Search the lines of the records for the word "filter", and copy every line that has it.

------ Task inputs ------

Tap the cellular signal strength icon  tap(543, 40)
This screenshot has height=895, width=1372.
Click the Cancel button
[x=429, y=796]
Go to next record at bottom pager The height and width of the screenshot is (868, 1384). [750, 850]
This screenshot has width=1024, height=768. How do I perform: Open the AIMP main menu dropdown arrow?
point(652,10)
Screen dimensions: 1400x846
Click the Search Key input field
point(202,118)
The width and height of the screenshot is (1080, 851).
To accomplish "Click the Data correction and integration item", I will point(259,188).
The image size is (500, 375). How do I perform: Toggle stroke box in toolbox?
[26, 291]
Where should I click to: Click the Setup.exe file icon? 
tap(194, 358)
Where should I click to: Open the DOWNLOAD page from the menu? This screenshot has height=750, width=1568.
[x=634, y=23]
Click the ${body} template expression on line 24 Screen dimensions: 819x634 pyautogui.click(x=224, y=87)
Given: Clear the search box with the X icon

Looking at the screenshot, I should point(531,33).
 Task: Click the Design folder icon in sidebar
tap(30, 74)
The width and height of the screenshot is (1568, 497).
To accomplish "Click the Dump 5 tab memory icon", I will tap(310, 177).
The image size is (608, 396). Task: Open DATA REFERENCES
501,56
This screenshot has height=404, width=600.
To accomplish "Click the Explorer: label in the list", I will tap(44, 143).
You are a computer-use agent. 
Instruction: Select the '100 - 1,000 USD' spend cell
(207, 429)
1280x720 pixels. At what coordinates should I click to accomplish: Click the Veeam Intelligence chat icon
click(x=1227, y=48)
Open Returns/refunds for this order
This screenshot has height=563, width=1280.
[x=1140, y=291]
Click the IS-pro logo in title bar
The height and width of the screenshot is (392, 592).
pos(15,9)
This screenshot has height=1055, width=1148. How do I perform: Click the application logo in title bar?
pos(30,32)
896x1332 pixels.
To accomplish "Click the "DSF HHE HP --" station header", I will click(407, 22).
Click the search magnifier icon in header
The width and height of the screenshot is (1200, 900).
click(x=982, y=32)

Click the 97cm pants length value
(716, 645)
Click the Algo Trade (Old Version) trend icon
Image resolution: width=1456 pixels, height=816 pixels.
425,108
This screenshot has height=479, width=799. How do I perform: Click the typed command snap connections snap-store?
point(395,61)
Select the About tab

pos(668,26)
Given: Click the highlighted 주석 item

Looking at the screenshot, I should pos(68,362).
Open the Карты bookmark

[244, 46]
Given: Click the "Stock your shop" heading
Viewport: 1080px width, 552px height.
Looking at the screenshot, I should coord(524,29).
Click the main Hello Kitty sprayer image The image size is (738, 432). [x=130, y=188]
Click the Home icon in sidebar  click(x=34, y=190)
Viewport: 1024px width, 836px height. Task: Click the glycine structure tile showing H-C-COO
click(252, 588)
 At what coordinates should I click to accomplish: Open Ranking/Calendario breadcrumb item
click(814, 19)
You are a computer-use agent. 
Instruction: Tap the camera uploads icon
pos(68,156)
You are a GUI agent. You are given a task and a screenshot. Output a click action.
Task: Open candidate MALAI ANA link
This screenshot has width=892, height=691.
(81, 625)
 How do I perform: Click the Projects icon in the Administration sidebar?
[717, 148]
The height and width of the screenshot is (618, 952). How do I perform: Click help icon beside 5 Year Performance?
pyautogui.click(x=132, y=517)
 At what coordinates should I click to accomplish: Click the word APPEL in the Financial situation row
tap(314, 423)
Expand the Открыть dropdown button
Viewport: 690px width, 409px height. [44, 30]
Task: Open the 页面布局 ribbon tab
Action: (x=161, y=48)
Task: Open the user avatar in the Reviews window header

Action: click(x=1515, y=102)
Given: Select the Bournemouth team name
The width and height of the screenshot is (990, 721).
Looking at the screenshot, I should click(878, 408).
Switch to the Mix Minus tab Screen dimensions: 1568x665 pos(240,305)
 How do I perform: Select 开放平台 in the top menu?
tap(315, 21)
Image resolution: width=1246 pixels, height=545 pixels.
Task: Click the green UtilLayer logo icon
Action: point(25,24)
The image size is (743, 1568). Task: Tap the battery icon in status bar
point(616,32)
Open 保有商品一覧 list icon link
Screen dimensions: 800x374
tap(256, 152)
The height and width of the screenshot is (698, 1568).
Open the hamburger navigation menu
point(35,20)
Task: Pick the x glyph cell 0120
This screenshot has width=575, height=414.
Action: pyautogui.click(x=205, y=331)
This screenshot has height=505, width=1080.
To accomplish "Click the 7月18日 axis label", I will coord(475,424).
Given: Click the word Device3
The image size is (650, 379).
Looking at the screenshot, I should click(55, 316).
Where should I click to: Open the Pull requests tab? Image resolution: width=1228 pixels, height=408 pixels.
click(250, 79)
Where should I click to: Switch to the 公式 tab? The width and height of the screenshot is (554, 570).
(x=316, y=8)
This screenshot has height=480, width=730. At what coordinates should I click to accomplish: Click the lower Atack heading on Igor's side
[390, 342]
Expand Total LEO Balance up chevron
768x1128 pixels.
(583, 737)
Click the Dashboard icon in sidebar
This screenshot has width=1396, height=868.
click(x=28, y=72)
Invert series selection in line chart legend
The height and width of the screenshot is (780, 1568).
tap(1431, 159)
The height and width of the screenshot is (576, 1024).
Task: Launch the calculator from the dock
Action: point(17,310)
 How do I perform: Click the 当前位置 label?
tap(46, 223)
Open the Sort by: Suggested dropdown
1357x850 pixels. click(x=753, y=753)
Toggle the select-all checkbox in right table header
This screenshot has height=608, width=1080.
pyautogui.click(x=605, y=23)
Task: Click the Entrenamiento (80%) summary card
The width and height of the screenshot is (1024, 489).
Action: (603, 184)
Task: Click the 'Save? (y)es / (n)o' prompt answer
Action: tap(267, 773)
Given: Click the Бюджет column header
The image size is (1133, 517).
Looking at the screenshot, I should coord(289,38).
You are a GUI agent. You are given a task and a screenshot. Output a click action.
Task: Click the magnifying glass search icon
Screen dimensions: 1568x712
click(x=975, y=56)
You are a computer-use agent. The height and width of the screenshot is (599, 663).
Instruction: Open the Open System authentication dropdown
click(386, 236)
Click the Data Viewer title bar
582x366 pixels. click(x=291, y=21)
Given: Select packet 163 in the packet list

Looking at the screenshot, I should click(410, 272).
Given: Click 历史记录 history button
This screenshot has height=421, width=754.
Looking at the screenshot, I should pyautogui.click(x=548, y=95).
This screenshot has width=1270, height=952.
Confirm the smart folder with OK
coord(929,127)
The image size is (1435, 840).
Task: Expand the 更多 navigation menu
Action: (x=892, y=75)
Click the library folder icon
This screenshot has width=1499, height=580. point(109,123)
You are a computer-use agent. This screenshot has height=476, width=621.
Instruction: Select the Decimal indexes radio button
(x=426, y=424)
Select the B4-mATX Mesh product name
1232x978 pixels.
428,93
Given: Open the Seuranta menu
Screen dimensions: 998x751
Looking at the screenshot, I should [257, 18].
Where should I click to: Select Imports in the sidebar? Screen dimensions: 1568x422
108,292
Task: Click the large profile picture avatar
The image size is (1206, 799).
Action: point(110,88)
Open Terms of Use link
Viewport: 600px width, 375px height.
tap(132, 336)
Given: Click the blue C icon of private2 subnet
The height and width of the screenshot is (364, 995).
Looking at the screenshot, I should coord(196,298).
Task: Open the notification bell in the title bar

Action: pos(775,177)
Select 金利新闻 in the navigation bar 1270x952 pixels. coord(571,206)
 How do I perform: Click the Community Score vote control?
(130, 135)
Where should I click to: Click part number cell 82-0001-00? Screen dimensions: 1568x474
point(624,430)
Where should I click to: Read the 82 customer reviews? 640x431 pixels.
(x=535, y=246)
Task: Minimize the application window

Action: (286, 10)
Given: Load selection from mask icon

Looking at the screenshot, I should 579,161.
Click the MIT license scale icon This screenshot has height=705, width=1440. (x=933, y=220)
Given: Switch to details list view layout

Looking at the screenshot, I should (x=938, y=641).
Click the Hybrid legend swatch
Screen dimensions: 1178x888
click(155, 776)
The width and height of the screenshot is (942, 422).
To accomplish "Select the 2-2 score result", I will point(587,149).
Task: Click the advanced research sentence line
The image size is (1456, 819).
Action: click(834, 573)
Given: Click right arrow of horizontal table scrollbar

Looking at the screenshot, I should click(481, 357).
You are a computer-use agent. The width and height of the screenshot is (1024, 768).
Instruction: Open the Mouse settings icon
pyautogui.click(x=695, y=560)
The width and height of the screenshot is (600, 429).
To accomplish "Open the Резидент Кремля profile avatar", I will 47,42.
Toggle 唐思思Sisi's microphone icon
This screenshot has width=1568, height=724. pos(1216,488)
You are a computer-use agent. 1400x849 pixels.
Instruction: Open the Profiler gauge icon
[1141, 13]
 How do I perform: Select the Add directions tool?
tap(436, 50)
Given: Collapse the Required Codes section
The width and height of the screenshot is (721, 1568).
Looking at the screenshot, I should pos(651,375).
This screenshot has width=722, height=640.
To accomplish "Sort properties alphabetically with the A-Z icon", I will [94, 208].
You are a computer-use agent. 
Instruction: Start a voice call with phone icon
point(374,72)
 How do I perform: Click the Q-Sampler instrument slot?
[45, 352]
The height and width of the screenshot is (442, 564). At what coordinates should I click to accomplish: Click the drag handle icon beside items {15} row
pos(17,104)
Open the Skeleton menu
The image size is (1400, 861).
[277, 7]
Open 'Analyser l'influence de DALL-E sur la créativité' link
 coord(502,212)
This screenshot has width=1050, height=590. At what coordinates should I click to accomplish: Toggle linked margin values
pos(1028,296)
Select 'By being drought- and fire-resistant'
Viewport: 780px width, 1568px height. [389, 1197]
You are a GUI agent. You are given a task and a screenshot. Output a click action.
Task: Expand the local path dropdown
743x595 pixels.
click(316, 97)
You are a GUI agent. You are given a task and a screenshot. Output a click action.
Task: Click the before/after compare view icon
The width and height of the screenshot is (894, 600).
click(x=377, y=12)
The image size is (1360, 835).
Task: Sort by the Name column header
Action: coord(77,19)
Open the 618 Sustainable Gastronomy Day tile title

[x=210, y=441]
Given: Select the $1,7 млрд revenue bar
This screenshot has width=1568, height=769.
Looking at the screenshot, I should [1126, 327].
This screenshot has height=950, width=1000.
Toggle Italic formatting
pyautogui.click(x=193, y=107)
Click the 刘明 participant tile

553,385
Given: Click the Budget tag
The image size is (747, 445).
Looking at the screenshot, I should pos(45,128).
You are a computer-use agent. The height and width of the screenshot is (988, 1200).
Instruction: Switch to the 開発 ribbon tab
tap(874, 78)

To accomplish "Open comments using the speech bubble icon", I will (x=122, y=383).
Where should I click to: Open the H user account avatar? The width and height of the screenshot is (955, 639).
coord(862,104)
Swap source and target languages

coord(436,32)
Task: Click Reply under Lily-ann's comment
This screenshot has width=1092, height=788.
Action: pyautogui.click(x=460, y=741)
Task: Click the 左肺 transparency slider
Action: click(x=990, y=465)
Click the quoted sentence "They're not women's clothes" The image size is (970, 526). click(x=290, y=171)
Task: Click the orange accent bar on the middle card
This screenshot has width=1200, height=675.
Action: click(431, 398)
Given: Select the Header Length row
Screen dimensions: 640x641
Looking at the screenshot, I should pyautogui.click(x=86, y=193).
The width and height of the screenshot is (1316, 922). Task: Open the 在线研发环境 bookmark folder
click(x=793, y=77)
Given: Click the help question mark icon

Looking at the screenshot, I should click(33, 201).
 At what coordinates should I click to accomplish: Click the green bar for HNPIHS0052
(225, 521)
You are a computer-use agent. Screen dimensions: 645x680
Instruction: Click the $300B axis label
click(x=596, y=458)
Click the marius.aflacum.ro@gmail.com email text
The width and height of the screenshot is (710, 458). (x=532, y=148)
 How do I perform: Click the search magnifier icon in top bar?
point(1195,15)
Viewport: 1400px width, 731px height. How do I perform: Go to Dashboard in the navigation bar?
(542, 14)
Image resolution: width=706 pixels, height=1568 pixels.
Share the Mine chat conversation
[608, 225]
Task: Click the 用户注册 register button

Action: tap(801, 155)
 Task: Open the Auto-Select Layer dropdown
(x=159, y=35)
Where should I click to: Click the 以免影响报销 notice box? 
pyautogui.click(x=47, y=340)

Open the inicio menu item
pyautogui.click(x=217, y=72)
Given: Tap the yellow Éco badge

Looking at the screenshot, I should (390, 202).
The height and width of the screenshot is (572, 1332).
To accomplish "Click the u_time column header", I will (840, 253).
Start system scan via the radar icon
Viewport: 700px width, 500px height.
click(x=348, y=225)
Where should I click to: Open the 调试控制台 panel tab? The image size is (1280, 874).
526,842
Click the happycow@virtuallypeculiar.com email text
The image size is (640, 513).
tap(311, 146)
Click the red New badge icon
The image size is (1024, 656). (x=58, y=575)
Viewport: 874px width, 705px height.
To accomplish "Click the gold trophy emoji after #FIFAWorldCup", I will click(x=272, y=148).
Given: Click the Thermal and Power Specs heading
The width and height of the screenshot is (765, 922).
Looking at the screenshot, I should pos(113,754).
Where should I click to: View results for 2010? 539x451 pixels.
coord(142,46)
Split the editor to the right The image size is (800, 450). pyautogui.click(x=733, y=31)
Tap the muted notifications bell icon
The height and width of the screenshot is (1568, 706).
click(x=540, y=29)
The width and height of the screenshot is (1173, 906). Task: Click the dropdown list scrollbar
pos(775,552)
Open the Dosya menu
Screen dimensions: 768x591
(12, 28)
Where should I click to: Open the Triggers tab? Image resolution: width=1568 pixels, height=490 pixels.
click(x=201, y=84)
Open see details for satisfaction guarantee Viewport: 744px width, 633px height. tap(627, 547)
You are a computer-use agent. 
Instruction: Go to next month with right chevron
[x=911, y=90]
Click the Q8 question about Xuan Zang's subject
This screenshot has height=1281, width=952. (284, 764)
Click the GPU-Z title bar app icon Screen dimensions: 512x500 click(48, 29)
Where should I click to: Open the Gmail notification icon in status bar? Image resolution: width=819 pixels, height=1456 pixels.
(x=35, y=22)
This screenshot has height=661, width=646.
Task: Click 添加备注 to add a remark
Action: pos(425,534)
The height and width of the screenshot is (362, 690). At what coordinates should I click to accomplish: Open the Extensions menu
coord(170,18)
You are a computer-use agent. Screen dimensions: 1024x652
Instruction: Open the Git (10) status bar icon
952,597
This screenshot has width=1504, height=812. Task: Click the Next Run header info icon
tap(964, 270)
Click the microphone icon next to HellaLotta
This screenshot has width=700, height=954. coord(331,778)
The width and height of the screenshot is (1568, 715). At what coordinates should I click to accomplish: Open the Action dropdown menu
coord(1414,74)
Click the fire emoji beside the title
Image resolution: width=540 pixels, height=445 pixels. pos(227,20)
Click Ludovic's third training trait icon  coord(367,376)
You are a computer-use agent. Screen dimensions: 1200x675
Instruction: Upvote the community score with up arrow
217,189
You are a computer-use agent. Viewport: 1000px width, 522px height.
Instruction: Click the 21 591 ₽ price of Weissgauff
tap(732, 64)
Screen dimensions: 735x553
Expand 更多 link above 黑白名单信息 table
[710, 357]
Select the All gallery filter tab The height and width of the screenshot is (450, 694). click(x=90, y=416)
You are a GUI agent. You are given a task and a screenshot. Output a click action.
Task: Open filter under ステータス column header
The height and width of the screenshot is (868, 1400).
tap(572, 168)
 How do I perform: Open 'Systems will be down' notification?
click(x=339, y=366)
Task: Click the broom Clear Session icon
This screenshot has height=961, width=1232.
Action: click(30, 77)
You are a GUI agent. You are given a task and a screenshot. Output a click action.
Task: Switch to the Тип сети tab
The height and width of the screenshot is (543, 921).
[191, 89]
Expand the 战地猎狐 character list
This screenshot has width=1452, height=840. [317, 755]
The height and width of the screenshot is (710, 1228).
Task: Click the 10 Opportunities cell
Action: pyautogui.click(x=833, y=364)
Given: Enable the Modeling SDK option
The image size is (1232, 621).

------

> Answer box:
Select the All gallery filter tab The height and width of the screenshot is (450, 694). click(x=90, y=416)
Task: Open filter under ステータス column header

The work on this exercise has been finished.